About this exercise:
Write every record out again exactly as shown below.

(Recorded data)
########################################

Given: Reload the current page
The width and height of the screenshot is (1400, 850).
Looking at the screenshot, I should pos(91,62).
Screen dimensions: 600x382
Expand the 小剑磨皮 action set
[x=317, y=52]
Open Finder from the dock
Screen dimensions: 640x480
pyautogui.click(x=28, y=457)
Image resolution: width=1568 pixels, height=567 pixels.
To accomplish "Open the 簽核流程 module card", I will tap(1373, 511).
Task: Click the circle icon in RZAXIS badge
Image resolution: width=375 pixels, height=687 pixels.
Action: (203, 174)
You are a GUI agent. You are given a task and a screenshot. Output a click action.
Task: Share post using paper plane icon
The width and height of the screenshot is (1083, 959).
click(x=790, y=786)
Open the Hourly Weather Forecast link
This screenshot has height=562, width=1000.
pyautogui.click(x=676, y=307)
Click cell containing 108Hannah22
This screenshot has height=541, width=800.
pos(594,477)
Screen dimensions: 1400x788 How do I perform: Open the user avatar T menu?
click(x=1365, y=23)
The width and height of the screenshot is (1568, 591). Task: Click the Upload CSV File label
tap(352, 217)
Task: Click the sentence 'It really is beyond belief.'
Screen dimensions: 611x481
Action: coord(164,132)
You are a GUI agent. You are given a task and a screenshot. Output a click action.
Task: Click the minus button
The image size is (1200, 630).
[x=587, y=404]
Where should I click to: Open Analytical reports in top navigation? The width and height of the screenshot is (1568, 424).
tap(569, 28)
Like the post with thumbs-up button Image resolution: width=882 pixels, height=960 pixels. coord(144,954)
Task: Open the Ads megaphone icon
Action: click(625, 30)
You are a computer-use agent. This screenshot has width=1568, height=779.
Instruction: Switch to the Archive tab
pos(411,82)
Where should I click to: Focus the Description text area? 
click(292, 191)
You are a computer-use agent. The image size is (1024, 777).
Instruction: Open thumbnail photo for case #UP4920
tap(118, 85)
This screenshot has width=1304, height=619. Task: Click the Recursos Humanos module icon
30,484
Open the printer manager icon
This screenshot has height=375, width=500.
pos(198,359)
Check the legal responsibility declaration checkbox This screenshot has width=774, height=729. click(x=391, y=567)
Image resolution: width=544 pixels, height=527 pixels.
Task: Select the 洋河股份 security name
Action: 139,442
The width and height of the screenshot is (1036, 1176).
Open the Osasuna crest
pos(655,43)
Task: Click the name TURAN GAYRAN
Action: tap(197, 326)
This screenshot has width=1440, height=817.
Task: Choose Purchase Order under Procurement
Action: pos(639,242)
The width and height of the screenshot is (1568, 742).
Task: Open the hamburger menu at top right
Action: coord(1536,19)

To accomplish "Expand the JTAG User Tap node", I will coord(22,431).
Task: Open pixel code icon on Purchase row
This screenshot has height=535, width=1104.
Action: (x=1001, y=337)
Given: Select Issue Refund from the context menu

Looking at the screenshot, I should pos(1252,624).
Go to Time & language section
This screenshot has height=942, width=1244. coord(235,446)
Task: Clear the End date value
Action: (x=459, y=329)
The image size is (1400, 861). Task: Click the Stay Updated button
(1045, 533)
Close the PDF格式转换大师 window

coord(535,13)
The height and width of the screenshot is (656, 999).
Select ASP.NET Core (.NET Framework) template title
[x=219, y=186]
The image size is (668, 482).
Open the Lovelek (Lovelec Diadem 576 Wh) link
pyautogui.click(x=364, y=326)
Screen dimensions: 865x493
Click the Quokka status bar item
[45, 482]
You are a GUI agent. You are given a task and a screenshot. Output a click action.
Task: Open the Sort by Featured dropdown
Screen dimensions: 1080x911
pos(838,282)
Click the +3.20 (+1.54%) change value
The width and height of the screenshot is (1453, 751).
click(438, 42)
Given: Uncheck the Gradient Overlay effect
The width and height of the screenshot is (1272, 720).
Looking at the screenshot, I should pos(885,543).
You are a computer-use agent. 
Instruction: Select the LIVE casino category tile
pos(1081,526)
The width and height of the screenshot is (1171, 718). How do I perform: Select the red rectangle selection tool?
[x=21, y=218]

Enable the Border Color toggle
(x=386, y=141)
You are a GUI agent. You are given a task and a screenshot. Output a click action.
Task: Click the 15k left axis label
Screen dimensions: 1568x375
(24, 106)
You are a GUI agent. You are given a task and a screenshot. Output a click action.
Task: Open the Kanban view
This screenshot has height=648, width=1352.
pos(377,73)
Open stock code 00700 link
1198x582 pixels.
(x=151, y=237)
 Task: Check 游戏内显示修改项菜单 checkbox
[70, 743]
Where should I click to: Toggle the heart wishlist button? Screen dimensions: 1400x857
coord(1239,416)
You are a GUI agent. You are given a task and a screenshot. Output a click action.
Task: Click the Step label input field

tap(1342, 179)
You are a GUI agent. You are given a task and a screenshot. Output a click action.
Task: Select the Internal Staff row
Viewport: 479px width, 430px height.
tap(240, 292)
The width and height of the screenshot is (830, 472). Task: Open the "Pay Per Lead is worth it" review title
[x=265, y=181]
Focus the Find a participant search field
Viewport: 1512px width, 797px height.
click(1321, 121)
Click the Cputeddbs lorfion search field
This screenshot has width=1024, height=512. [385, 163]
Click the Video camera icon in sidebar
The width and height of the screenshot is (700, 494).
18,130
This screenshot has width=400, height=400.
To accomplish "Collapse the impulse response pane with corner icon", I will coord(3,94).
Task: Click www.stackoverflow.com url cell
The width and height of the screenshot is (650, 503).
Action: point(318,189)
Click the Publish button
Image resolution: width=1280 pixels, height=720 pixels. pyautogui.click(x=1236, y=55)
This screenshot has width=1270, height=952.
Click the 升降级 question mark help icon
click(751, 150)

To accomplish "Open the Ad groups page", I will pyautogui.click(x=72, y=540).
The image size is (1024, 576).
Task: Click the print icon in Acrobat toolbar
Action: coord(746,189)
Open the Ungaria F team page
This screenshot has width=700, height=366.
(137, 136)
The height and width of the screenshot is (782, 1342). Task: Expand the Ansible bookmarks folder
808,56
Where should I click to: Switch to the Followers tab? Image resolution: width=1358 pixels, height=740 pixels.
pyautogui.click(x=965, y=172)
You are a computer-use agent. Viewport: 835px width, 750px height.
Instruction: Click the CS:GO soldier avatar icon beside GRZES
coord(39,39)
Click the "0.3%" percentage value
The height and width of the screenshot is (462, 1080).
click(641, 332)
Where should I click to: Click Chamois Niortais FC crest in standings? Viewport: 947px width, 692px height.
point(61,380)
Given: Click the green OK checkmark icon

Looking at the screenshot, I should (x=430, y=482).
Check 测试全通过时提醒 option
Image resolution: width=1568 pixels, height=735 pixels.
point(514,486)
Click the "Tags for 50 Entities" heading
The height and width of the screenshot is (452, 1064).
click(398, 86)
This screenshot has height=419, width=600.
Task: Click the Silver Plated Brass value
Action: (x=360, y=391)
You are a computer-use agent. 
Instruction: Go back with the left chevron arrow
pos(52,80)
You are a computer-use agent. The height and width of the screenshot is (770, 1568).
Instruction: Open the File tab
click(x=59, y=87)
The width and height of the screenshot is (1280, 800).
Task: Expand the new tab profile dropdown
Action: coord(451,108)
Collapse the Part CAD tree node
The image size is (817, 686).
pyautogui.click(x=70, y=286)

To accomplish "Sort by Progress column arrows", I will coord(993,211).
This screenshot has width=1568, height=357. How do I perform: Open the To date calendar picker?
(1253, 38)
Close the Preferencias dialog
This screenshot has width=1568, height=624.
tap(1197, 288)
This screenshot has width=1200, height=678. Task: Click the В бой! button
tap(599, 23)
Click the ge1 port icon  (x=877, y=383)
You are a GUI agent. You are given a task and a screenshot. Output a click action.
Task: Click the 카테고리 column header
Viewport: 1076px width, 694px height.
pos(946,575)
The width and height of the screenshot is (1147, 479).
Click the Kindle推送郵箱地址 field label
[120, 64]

########################################

Task response:
Given: Reload the current page
The width and height of the screenshot is (1400, 850).
Looking at the screenshot, I should pos(91,62).
Screen dimensions: 600x382
Expand the 小剑磨皮 action set
[x=317, y=52]
Open Finder from the dock
Screen dimensions: 640x480
pyautogui.click(x=28, y=457)
Image resolution: width=1568 pixels, height=567 pixels.
To accomplish "Open the 簽核流程 module card", I will tap(1373, 511).
Task: Click the circle icon in RZAXIS badge
Image resolution: width=375 pixels, height=687 pixels.
Action: (203, 174)
You are a GUI agent. You are given a task and a screenshot. Output a click action.
Task: Share post using paper plane icon
The width and height of the screenshot is (1083, 959).
click(x=790, y=786)
Open the Hourly Weather Forecast link
This screenshot has height=562, width=1000.
pyautogui.click(x=676, y=307)
Click cell containing 108Hannah22
This screenshot has height=541, width=800.
pos(594,477)
Screen dimensions: 1400x788 How do I perform: Open the user avatar T menu?
click(x=1365, y=23)
The width and height of the screenshot is (1568, 591). Task: Click the Upload CSV File label
tap(352, 217)
Task: Click the sentence 'It really is beyond belief.'
Screen dimensions: 611x481
Action: coord(164,132)
You are a GUI agent. You are given a task and a screenshot. Output a click action.
Task: Click the minus button
The image size is (1200, 630).
[x=587, y=404]
Where should I click to: Open Analytical reports in top navigation? The width and height of the screenshot is (1568, 424).
tap(569, 28)
Like the post with thumbs-up button Image resolution: width=882 pixels, height=960 pixels. coord(144,954)
Task: Open the Ads megaphone icon
Action: click(625, 30)
You are a computer-use agent. This screenshot has width=1568, height=779.
Instruction: Switch to the Archive tab
pos(411,82)
Where should I click to: Focus the Description text area? 
click(292, 191)
You are a computer-use agent. The image size is (1024, 777).
Instruction: Open thumbnail photo for case #UP4920
tap(118, 85)
This screenshot has width=1304, height=619. Task: Click the Recursos Humanos module icon
30,484
Open the printer manager icon
This screenshot has height=375, width=500.
pos(198,359)
Check the legal responsibility declaration checkbox This screenshot has width=774, height=729. click(x=391, y=567)
Image resolution: width=544 pixels, height=527 pixels.
Task: Select the 洋河股份 security name
Action: 139,442
The width and height of the screenshot is (1036, 1176).
Open the Osasuna crest
pos(655,43)
Task: Click the name TURAN GAYRAN
Action: tap(197, 326)
This screenshot has width=1440, height=817.
Task: Choose Purchase Order under Procurement
Action: pos(639,242)
The width and height of the screenshot is (1568, 742).
Task: Open the hamburger menu at top right
Action: coord(1536,19)

To accomplish "Expand the JTAG User Tap node", I will coord(22,431).
Task: Open pixel code icon on Purchase row
This screenshot has height=535, width=1104.
Action: (x=1001, y=337)
Given: Select Issue Refund from the context menu

Looking at the screenshot, I should pos(1252,624).
Go to Time & language section
This screenshot has height=942, width=1244. coord(235,446)
Task: Clear the End date value
Action: (x=459, y=329)
The image size is (1400, 861). Task: Click the Stay Updated button
(1045, 533)
Close the PDF格式转换大师 window

coord(535,13)
The height and width of the screenshot is (656, 999).
Select ASP.NET Core (.NET Framework) template title
[x=219, y=186]
The image size is (668, 482).
Open the Lovelek (Lovelec Diadem 576 Wh) link
pyautogui.click(x=364, y=326)
Screen dimensions: 865x493
Click the Quokka status bar item
[45, 482]
You are a GUI agent. You are given a task and a screenshot. Output a click action.
Task: Open the Sort by Featured dropdown
Screen dimensions: 1080x911
pos(838,282)
Click the +3.20 (+1.54%) change value
The width and height of the screenshot is (1453, 751).
click(438, 42)
Given: Uncheck the Gradient Overlay effect
The width and height of the screenshot is (1272, 720).
Looking at the screenshot, I should pos(885,543).
You are a computer-use agent. 
Instruction: Select the LIVE casino category tile
pos(1081,526)
The width and height of the screenshot is (1171, 718). How do I perform: Select the red rectangle selection tool?
[x=21, y=218]

Enable the Border Color toggle
(x=386, y=141)
You are a GUI agent. You are given a task and a screenshot. Output a click action.
Task: Click the 15k left axis label
Screen dimensions: 1568x375
(24, 106)
You are a GUI agent. You are given a task and a screenshot. Output a click action.
Task: Open the Kanban view
This screenshot has height=648, width=1352.
pos(377,73)
Open stock code 00700 link
1198x582 pixels.
(x=151, y=237)
 Task: Check 游戏内显示修改项菜单 checkbox
[70, 743]
Where should I click to: Toggle the heart wishlist button? Screen dimensions: 1400x857
coord(1239,416)
You are a GUI agent. You are given a task and a screenshot. Output a click action.
Task: Click the Step label input field

tap(1342, 179)
You are a GUI agent. You are given a task and a screenshot. Output a click action.
Task: Select the Internal Staff row
Viewport: 479px width, 430px height.
tap(240, 292)
The width and height of the screenshot is (830, 472). Task: Open the "Pay Per Lead is worth it" review title
[x=265, y=181]
Focus the Find a participant search field
Viewport: 1512px width, 797px height.
click(1321, 121)
Click the Cputeddbs lorfion search field
This screenshot has width=1024, height=512. [385, 163]
Click the Video camera icon in sidebar
The width and height of the screenshot is (700, 494).
18,130
This screenshot has width=400, height=400.
To accomplish "Collapse the impulse response pane with corner icon", I will coord(3,94).
Task: Click www.stackoverflow.com url cell
The width and height of the screenshot is (650, 503).
Action: point(318,189)
Click the Publish button
Image resolution: width=1280 pixels, height=720 pixels. pyautogui.click(x=1236, y=55)
This screenshot has width=1270, height=952.
Click the 升降级 question mark help icon
click(751, 150)

To accomplish "Open the Ad groups page", I will pyautogui.click(x=72, y=540).
The image size is (1024, 576).
Task: Click the print icon in Acrobat toolbar
Action: coord(746,189)
Open the Ungaria F team page
This screenshot has width=700, height=366.
(137, 136)
The height and width of the screenshot is (782, 1342). Task: Expand the Ansible bookmarks folder
808,56
Where should I click to: Switch to the Followers tab? Image resolution: width=1358 pixels, height=740 pixels.
pyautogui.click(x=965, y=172)
You are a computer-use agent. Viewport: 835px width, 750px height.
Instruction: Click the CS:GO soldier avatar icon beside GRZES
coord(39,39)
Click the "0.3%" percentage value
The height and width of the screenshot is (462, 1080).
click(641, 332)
Where should I click to: Click Chamois Niortais FC crest in standings? Viewport: 947px width, 692px height.
point(61,380)
Given: Click the green OK checkmark icon

Looking at the screenshot, I should (x=430, y=482).
Check 测试全通过时提醒 option
Image resolution: width=1568 pixels, height=735 pixels.
point(514,486)
Click the "Tags for 50 Entities" heading
The height and width of the screenshot is (452, 1064).
click(398, 86)
This screenshot has height=419, width=600.
Task: Click the Silver Plated Brass value
Action: (x=360, y=391)
You are a computer-use agent. 
Instruction: Go back with the left chevron arrow
pos(52,80)
You are a computer-use agent. The height and width of the screenshot is (770, 1568).
Instruction: Open the File tab
click(x=59, y=87)
The width and height of the screenshot is (1280, 800).
Task: Expand the new tab profile dropdown
Action: coord(451,108)
Collapse the Part CAD tree node
The image size is (817, 686).
pyautogui.click(x=70, y=286)

To accomplish "Sort by Progress column arrows", I will coord(993,211).
This screenshot has width=1568, height=357. How do I perform: Open the To date calendar picker?
(1253, 38)
Close the Preferencias dialog
This screenshot has width=1568, height=624.
tap(1197, 288)
This screenshot has width=1200, height=678. Task: Click the В бой! button
tap(599, 23)
Click the ge1 port icon  (x=877, y=383)
You are a GUI agent. You are given a task and a screenshot. Output a click action.
Task: Click the 카테고리 column header
Viewport: 1076px width, 694px height.
pos(946,575)
The width and height of the screenshot is (1147, 479).
Click the Kindle推送郵箱地址 field label
[120, 64]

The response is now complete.